Some Iraqi Shiites are traveling to Tehran first, where the Iranian government, Syria’s chief regional ally, is flying them to Damascus, Syria’s capital….

…Iran, which, like Iraq, is majority-Shiite, appears to be playing a critical role in mobilizing Iraqis.

According to interviews with Shiite leaders here, the Iraqi volunteers are receiving weapons and supplies from the Syrian and Iranian governments, and Iran has organized travel for Iraqis willing to fight in Syria on the government’s side.

Iran has also pressed the Iraqis to organize committees to recruit young fighters.
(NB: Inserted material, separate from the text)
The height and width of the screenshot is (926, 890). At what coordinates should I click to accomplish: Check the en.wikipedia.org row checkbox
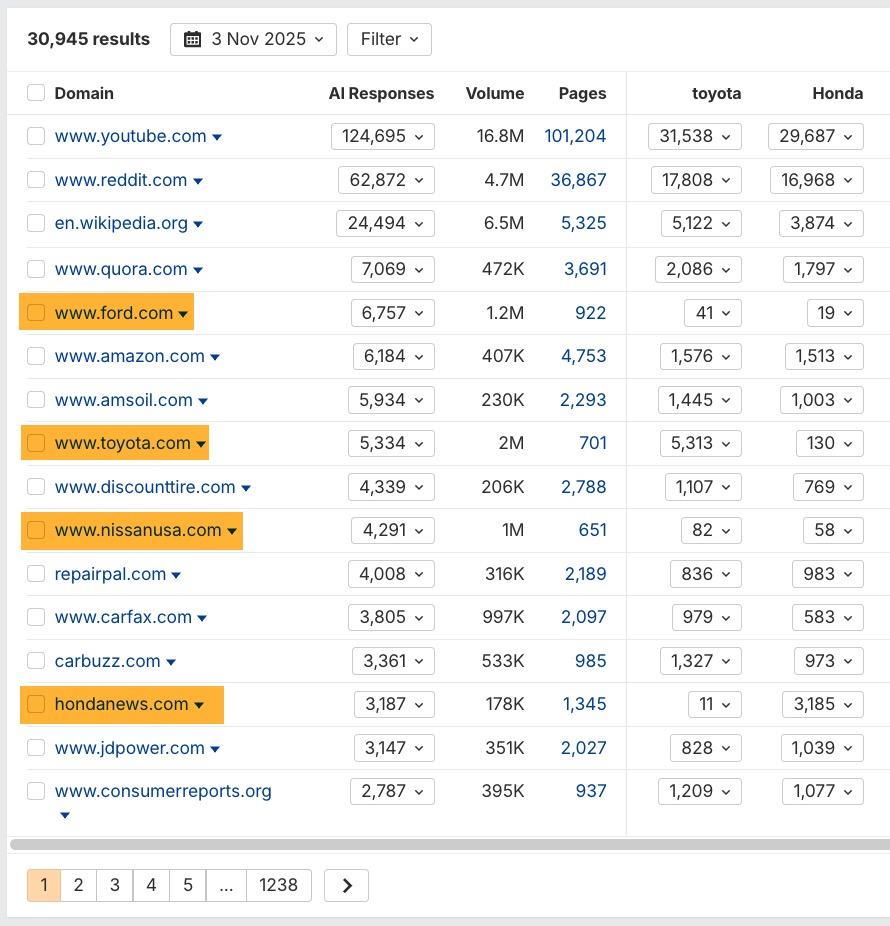(x=36, y=223)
Gosh, those evil Iranians, meddling in other nations’ foreign affairs! Don’t they know only the U.S. is allowed to do that? The U.S., of course, has been coordinating support for the armed rebels seeking to overthrow the Assad regime, whose ranks include al-Qaeda, with most of the arms supplied ending up in the hands of jihadists. A bit further on, the Times adds:

This sectarian cast has been heightened by the influx of Sunni extremists aligned with Al Qaeda, who have joined the fight against the Syrian government much as they did in the last decade against the Shiite-led Iraqi government.

So U.S. has been helping to arm terrorists, while Iran is reportedly mobilizing forces to combat the al-Qaeda allied rebels. Would it be fair to say that Iran is fighting a War on Terrorism™?